#viruskorona #vaksincovid-19

17 Sukarelawan Vaksin Covid-19 yang Mundur Tak Diganti

( kata)
17 Sukarelawan Vaksin Covid-19 yang Mundur Tak Diganti
Ilustrasi Medcom.id


Jakarta (Lampost.co) -- Jumlah sukarelawan vaksin Covid-19 berkurang setelah 17 orang mundur dari penelitian yang kini memasuki uji klinis tahap tiga. Ketua Tim Riset Uji Klinis Vaksin Covid-19 Universitas Padjadjaran (Unpad) Kusnandi Rusmil memastikan mundurnya sukarelawan tak memengaruhi penelitian.

"Tidak dicari gantinya, perhitungan 3 persen drop out. Jumlah subjek 1.620 berdasarkan perhitungan ahli statistik," kata Kusnandi kepada Medcom.id, Jakarta, Jumat, 6 November 2020.

Saat ini, total sukarelawan yang masih mengikuti uji klinis tahap tiga berjumlah 1.603 orang. Belasan sukarelawan mundur lantaran sakit dan beberapa lainnya pindah ke luar kota untuk bekerja.

Kusnandi menjamin sukarelawan yang sakit bukan karena efek samping vaksin buatan Tiongkok, Sinovac itu. Salah satu sukarelawan vaksin Covid-19, Gubernur Jawa Barat Ridwan Kamil, mengaku tak merasakan efek apa pun usai mendapat suntikan pertama.

Emil, sapaan Ridwan, tak tahu berapa banyak antibodi yang melimpah di dalam tubuhnya. "Kalau berlimpahnya sampai 90 persen, berarti badan saya siap melawan virus Covid-19 yang akan menyerang tubuh saya," kata Emil di Jakarta, Jumat, 9 Oktober 2020.

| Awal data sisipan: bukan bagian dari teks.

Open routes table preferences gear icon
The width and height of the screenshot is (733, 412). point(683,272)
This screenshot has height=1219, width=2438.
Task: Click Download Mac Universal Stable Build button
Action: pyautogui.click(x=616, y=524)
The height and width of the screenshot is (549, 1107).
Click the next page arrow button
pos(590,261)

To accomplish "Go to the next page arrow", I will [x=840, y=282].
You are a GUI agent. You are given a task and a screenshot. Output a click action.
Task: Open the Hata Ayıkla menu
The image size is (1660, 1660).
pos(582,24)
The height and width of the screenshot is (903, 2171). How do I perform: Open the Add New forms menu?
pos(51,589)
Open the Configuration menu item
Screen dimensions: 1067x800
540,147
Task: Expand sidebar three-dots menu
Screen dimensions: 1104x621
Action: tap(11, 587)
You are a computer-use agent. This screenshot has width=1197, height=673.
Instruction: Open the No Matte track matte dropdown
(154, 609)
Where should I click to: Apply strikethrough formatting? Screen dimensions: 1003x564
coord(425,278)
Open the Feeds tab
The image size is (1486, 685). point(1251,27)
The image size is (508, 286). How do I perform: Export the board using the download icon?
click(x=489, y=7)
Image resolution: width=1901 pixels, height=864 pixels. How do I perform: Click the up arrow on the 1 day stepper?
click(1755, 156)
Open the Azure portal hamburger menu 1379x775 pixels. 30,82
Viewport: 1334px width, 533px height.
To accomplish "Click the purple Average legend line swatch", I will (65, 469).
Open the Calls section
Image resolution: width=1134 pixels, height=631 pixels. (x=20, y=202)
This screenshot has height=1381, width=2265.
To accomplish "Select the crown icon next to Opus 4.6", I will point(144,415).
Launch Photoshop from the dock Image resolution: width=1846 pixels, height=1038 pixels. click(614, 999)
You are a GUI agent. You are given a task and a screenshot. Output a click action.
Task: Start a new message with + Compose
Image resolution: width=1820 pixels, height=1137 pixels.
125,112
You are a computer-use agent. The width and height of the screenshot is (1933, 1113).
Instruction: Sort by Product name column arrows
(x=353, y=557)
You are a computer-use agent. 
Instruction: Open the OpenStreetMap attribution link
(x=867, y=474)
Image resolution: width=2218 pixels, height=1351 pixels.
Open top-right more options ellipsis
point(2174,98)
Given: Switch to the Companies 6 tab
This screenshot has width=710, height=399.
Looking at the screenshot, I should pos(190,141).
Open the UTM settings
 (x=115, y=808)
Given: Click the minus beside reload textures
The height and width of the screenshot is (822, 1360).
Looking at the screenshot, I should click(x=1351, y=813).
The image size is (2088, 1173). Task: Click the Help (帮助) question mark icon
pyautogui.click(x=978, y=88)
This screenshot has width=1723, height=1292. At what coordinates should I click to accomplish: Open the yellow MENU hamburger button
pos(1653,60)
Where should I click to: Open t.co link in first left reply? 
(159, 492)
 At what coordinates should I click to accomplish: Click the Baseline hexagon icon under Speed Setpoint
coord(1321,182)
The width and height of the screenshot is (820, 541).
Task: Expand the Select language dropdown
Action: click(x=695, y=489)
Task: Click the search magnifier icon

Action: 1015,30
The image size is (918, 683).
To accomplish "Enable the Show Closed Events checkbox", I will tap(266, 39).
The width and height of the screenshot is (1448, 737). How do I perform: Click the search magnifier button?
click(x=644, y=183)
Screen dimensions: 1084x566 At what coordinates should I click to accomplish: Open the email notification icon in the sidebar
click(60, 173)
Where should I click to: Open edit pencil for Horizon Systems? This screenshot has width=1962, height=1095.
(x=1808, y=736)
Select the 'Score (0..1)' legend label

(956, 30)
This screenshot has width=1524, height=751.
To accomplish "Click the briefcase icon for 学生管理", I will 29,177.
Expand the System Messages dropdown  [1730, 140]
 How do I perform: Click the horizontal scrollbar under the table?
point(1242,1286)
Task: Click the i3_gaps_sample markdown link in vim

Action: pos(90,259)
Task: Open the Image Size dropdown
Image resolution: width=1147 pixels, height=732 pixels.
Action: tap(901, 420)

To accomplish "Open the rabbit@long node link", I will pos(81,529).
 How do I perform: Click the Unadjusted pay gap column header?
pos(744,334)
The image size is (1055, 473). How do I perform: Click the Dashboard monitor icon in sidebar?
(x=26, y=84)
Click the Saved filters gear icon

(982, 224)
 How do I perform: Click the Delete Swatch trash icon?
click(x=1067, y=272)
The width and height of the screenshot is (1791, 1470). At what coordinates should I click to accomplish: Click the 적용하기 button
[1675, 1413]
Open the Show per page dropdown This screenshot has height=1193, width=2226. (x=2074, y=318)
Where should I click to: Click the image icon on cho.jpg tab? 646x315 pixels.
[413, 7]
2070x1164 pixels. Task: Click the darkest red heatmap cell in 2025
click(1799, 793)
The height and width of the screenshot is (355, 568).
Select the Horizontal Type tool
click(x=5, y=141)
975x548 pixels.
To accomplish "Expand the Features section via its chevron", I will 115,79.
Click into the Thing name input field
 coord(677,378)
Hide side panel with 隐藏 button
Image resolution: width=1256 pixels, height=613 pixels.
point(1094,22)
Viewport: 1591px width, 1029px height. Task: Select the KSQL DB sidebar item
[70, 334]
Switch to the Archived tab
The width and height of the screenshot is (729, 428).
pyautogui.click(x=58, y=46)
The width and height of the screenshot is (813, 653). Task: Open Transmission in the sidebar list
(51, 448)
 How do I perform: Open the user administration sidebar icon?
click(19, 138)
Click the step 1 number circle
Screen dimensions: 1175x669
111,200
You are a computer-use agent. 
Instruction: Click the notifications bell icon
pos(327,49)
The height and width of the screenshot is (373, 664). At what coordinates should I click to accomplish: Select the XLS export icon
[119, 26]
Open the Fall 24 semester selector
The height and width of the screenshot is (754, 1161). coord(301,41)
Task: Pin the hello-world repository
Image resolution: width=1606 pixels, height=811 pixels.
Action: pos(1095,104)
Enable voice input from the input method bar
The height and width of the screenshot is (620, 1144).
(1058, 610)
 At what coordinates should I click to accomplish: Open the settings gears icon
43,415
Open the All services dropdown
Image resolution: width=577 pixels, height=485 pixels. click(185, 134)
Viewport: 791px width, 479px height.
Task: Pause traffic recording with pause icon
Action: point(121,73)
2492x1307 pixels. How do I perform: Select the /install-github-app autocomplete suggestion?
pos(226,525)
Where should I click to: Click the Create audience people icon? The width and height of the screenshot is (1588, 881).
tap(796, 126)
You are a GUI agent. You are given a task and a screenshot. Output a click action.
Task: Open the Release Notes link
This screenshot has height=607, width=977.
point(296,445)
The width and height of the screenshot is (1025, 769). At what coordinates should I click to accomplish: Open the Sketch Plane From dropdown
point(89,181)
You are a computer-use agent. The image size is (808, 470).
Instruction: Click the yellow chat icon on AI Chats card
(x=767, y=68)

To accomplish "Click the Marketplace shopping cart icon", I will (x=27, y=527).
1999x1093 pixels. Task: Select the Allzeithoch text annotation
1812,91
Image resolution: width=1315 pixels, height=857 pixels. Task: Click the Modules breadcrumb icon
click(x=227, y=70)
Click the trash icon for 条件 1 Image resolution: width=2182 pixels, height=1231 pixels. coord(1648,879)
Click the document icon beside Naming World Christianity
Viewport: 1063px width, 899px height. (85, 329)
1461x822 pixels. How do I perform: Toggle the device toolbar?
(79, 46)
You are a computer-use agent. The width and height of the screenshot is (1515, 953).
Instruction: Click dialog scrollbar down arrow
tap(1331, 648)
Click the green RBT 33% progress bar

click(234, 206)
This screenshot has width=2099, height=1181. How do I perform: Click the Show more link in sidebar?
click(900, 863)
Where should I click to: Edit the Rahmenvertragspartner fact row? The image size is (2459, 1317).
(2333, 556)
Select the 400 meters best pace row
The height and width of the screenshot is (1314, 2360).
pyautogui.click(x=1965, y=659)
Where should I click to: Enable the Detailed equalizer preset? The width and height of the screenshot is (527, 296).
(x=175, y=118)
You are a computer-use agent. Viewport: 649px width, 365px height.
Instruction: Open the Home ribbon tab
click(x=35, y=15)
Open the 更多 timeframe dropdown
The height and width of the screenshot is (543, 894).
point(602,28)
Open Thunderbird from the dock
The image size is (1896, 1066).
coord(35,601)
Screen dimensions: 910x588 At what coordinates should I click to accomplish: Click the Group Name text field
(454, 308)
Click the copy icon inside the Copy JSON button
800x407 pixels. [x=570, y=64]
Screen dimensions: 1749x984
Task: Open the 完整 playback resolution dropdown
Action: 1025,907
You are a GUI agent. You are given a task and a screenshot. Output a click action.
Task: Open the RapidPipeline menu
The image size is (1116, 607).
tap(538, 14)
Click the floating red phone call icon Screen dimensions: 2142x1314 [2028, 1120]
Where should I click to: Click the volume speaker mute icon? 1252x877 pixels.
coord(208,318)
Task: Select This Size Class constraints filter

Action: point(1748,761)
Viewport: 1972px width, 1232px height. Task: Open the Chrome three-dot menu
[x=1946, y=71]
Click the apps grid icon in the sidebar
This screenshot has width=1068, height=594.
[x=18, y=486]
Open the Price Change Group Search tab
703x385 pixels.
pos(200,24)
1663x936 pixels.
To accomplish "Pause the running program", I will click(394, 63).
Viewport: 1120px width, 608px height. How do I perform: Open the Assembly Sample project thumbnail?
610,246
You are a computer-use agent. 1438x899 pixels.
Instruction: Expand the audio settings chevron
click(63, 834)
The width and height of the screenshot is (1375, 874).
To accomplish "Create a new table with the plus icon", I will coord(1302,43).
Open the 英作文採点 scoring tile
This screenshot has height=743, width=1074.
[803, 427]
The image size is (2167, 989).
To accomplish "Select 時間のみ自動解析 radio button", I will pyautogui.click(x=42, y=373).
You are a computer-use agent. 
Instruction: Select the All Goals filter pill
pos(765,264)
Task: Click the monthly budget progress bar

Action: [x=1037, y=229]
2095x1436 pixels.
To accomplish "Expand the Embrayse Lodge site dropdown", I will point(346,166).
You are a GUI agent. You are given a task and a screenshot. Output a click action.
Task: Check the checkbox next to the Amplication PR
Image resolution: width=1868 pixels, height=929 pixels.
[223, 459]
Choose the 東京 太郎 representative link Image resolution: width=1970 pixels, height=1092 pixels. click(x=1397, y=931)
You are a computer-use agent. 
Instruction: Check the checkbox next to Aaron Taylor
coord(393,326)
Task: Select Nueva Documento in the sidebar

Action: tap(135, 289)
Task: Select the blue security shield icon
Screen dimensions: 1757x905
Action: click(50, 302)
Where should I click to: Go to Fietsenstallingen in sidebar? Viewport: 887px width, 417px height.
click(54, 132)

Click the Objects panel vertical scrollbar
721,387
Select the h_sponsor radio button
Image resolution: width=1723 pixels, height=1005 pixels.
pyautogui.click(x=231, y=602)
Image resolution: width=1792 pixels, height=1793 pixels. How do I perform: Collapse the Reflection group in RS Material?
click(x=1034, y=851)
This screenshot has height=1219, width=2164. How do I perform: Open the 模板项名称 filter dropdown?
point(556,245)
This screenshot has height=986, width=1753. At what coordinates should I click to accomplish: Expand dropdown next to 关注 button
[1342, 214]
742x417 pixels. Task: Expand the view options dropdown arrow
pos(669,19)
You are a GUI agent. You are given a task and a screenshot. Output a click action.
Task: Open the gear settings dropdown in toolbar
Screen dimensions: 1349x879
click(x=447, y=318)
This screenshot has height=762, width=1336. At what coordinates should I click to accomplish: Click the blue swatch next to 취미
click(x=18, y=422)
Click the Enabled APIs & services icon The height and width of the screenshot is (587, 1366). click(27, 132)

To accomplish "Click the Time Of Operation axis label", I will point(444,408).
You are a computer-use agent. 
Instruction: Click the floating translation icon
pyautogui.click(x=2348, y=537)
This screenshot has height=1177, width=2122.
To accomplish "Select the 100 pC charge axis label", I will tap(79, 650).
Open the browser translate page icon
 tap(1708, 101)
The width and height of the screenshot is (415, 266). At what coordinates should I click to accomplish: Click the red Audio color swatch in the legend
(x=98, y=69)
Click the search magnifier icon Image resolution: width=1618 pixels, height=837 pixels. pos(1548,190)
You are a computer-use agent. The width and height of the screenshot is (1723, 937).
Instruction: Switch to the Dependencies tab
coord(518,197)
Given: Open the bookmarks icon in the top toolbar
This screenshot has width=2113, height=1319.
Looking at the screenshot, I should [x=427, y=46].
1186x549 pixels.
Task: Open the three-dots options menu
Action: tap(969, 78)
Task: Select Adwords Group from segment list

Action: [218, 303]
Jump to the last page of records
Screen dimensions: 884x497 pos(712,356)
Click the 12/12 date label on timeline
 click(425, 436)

Usai disuntik vaksin, Emil harus kembali lagi untuk pengambilan darah kedua. Rencananya, pengambilan sampel darah dilaksanakan Desember 2020.

"Nah, kalau hasil uji darah Desember kelak berhasil, produksi vaksin secara massal baru bisa dimulai dan dilanjutkan vaksinasi," ujarnya.